EXCERPT:
──────────────────────────────

Safe & Sound Recordings

Alexander Lindbäck embarks on a solo jaunt with his first recording ‘Santa Is Real’. Taking inspiration from The Louvin’ Brothers’ classic ‘Satan Is Real’, Lindbäck spins a yarn on a darker Christmas tale that is more about taking rather than giving. Without wishing to put a dampener on the Christmas festivities with its more serious tone involving murder, drug misuse, prison and the lack of any real gifts being exchanged, ‘Santa Is Real’ possesses a sense of mischief and definite black humour in between the serious drama, especially considering  mum’s unfortunate fate via some gingerbread dough! With the song coming wrapped in a country styling that contains some lovely mandolin, pedal steel and piano, Christmas with Alexander Lindbäck is definitely one to savour for a number of different reasons, but most notably for his refreshing take on the traditional festive song that really brings to life ‘Santa Is Real’.

──────────────────────────────

RAW DATA:
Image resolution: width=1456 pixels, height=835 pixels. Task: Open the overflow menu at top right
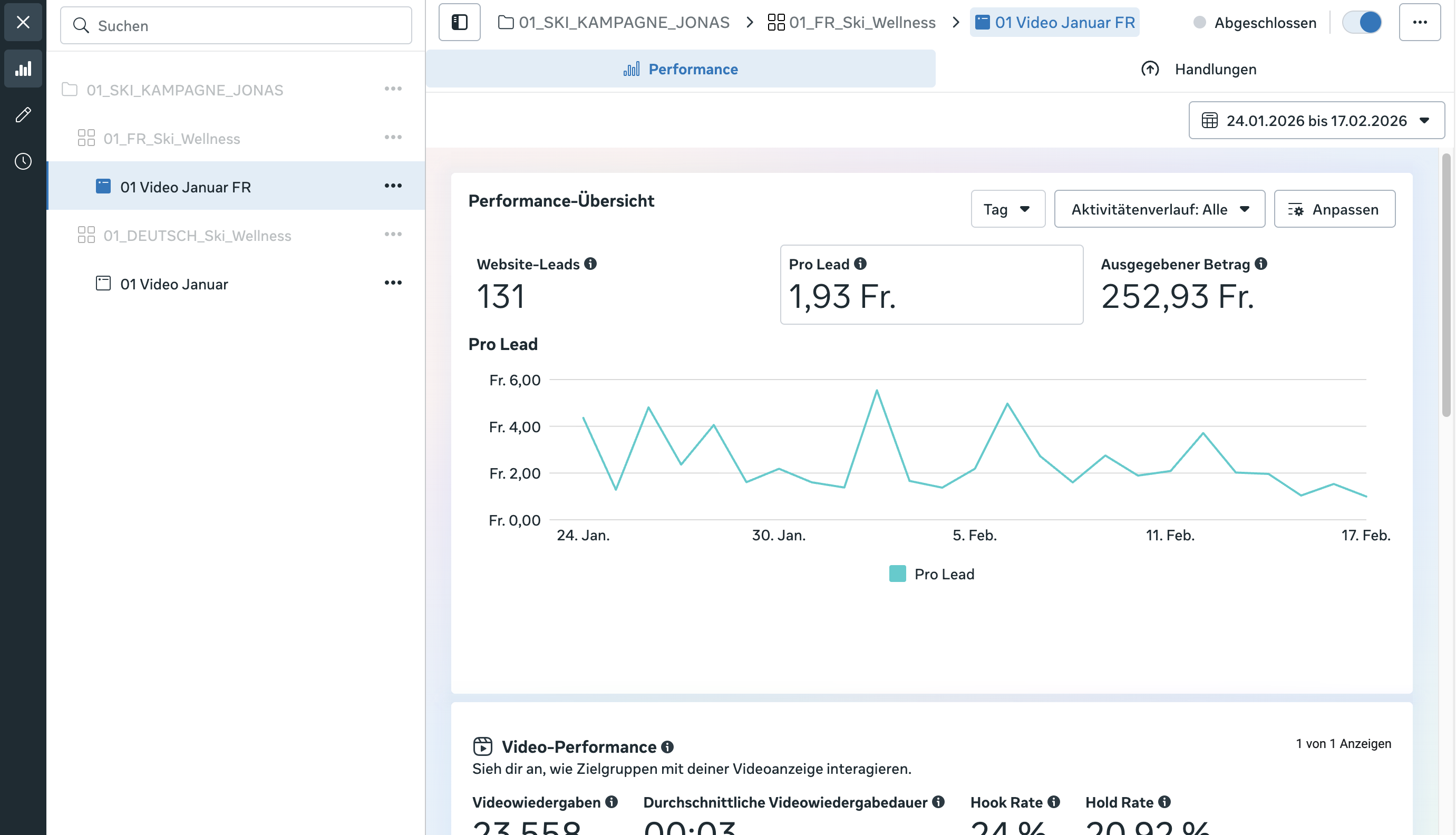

──────────────────────────────

WHAT THE TASK ASKS: Reproduce the whole review of "Santa Is Real" word for word. The material is separate from the review of Alexander Lindbäck's song.

COMPLETE RESPONSE:
Safe & Sound Recordings

Alexander Lindbäck embarks on a solo jaunt with his first recording ‘Santa Is Real’. Taking inspiration from The Louvin’ Brothers’ classic ‘Satan Is Real’, Lindbäck spins a yarn on a darker Christmas tale that is more about taking rather than giving. Without wishing to put a dampener on the Christmas festivities with its more serious tone involving murder, drug misuse, prison and the lack of any real gifts being exchanged, ‘Santa Is Real’ possesses a sense of mischief and definite black humour in between the serious drama, especially considering  mum’s unfortunate fate via some gingerbread dough! With the song coming wrapped in a country styling that contains some lovely mandolin, pedal steel and piano, Christmas with Alexander Lindbäck is definitely one to savour for a number of different reasons, but most notably for his refreshing take on the traditional festive song that really brings to life ‘Santa Is Real’.